O título deste texto dá nome ao livro do rabino Dephine Horvilleur, que me acompanha estes dias e com o qual me preparo para o Izcor deste ano. Vivemos com nossos mortos, eles fazem parte de nossas vidas mesmo quando não estão mais fisicamente neste plano. Nós os carregamos em nossos corações e em nossa memória, e, dessa forma, eles ainda estão presentes. Nós os encontramos quando acordamos e vemos sua xícara de café favorita ou quando a nossa imagem no espelho nos reflete com aquela peça de roupa que eles tanto gostavam quando vestíamos. Uma canção pode nos levar de volta a um passeio de carro juntos, um pôr-do-sol, o olhar de um estranho, uma fragrância, uma situação onde sabemos exatamente o que eles diriam ou fariam os trazem de volta para nossas vidas.
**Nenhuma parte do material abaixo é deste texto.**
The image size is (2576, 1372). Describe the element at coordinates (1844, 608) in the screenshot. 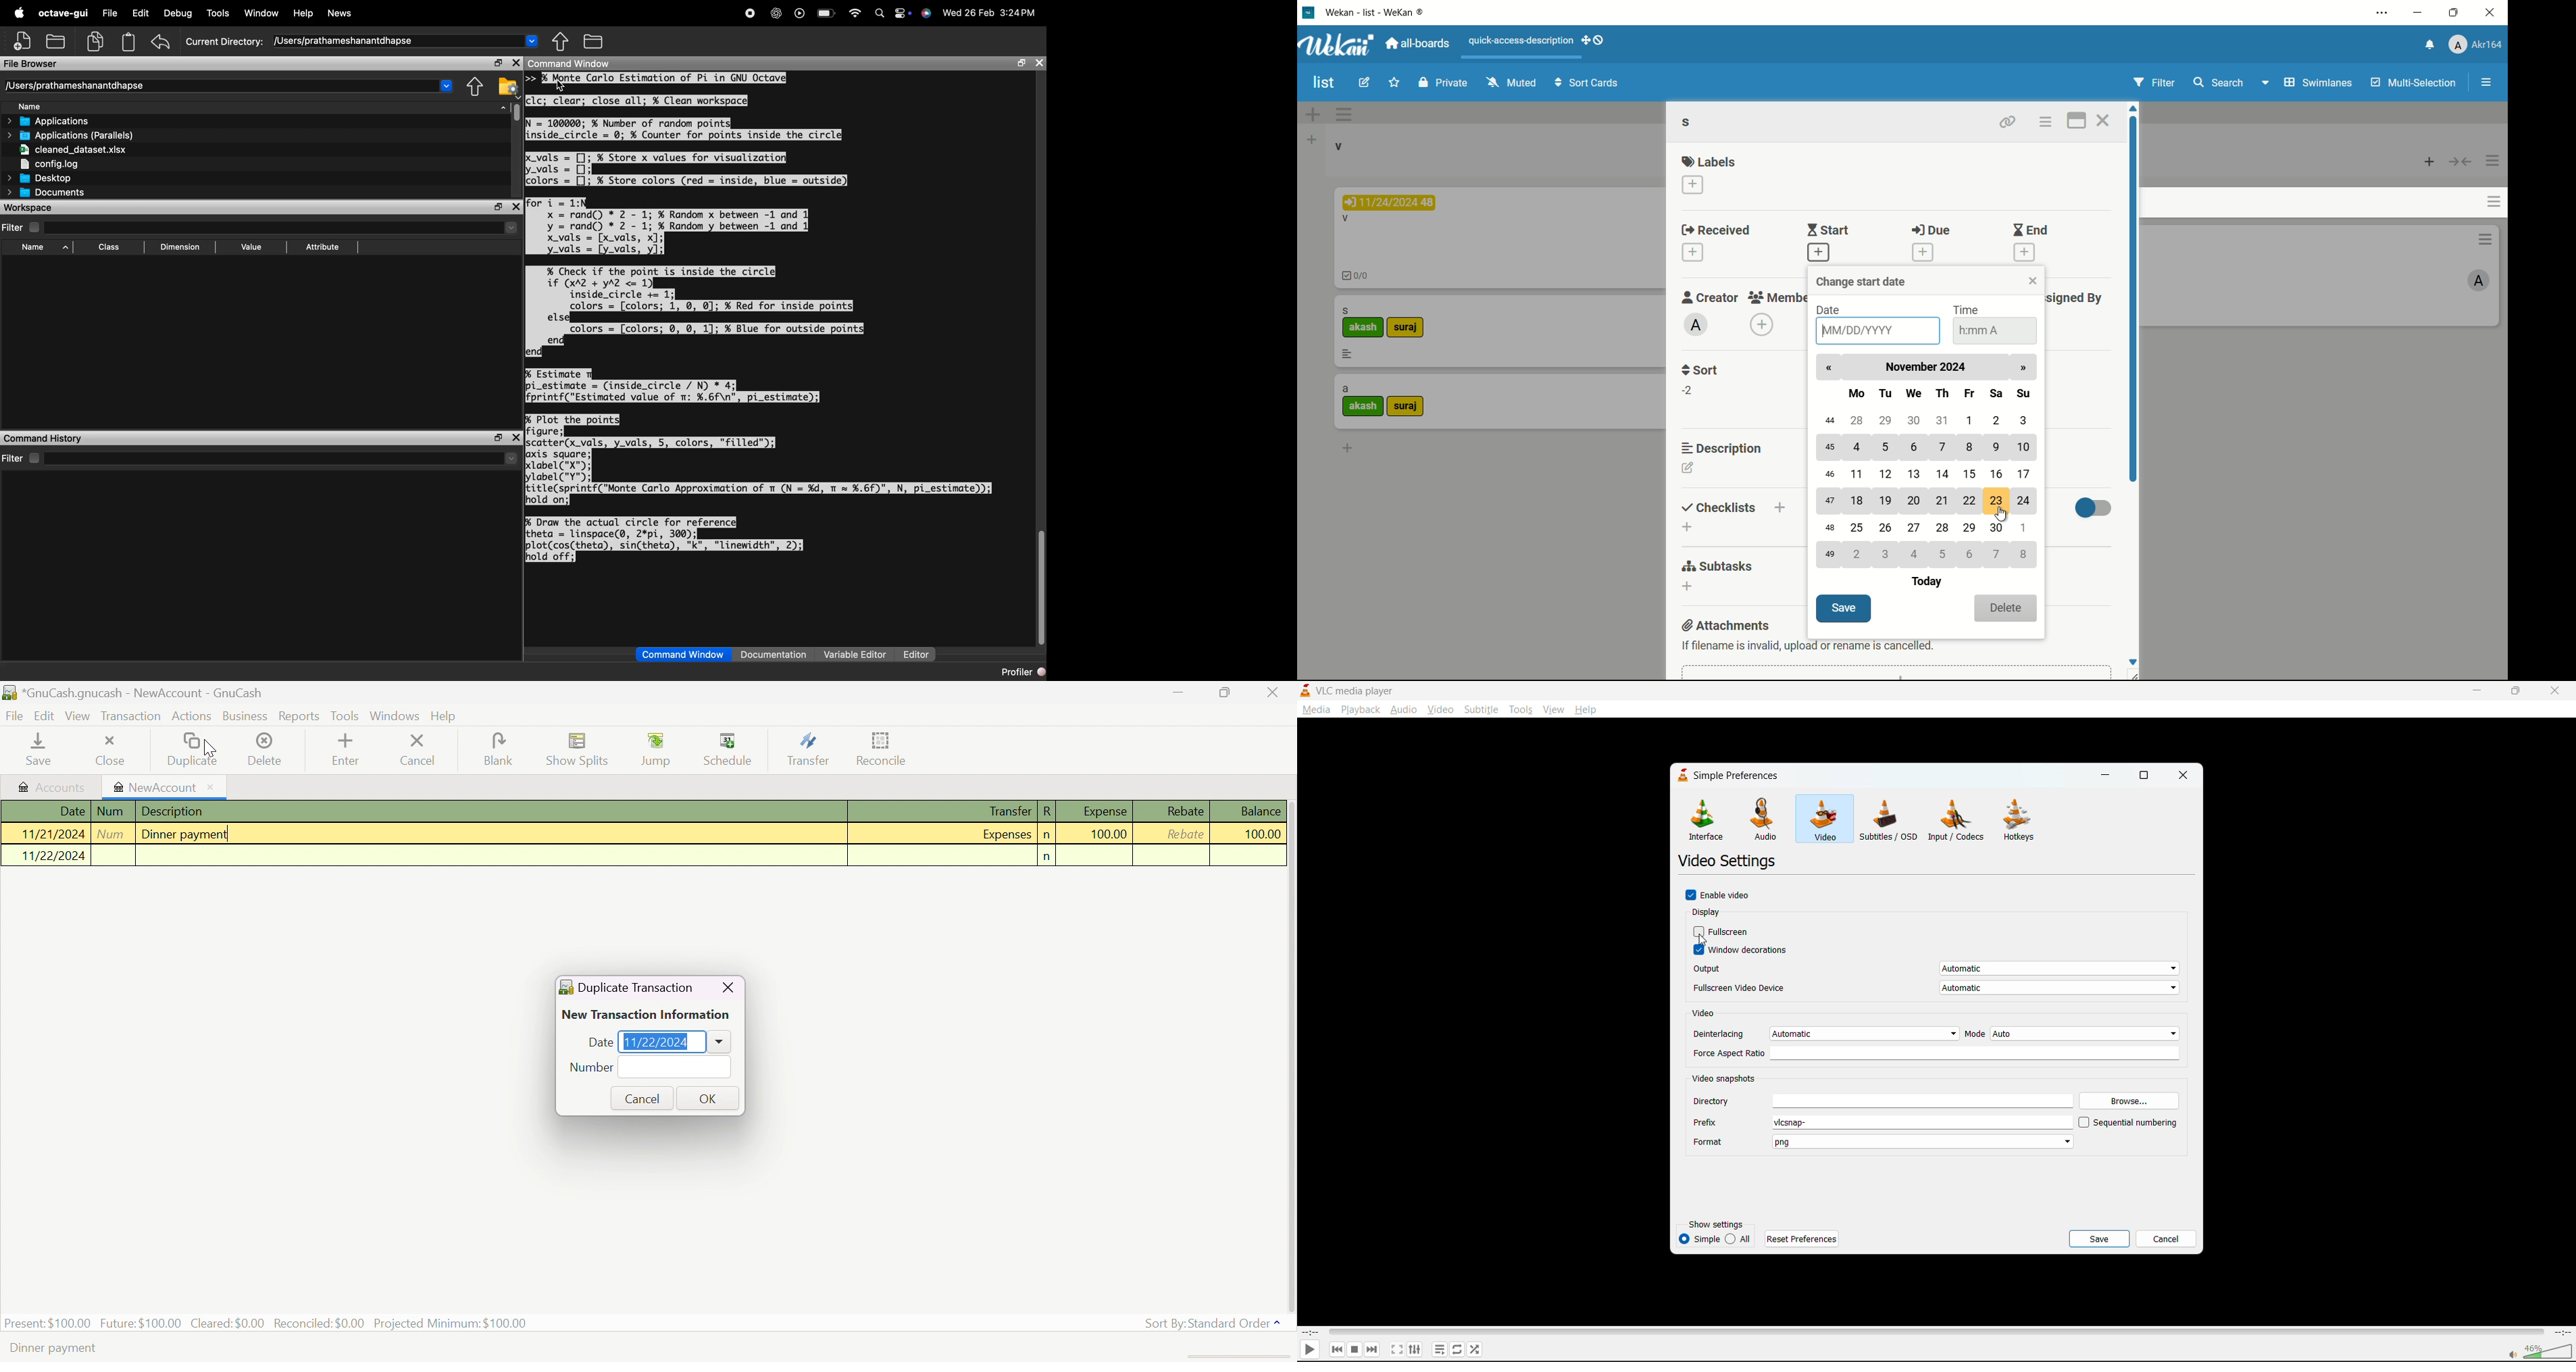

A cultura ocidental apresenta a vida e a morte como coisas opostas. A vida é o começo e a jornada, a morte é o fim. Nessa concepção, o encontro entre esses dois mundos parece impossível. Nossa tradição nos ensina que há uma ponte. Essa ponte é chamada de memória.

“A morte geralmente é uma tragédia, pelo menos quando acontece em um momento que para nossa consciência é inconcebível, porque o tempo não tinha chegado ou porque a violência na partida destrói tudo em seu caminho… mas há uma maneira de impedi-la de que confisque completamente a história de uma vida. Muitas vezes, o desaparecimento brutal sequestra toda uma existência que, no entanto, não deve ser reduzida ao seu resultado. Nunca conte a vida pelo seu fim, mas pelo que se acreditava quando ela era ’infinita’. Saber dizer tudo o que era e poderia ter sido, antes de dizer o que não será”. (Delphine Horvilleur, em “Vivendo com nossos Mortos”)

Essa forma de evitar que a morte confisque a história de uma vida está em nós mesmos. Somos nós que lembramos e honramos a vida daqueles que não estão mais fisicamente lá. Suas almas, ligadas ao fluxo da vida eterna, também significam “na memória das gerações”. Vamos contar suas vidas, compartilhar nossas memórias, santificar suas histórias dando-lhes continuidade, agradecendo e celebrando suas vidas. Vamos honrar suas memórias com ações, vamos renovar seus legados, vamos nos inspirar por seus valores para continuar transformando este mundo.

Que no dia mais sagrado do calendário judaico, quando estivermos juntos relembrando todas essas almas, que estejamos cientes de que somos o elo que une todas essas gerações com a vida. O mundo que existia porque nos lembramos dele e a continuidade dessa conexão de geração em geração está em nós.  Somos testemunhos de suas vidas. Acendamos uma vela como símbolo da presença de suas almas que seguem vivas.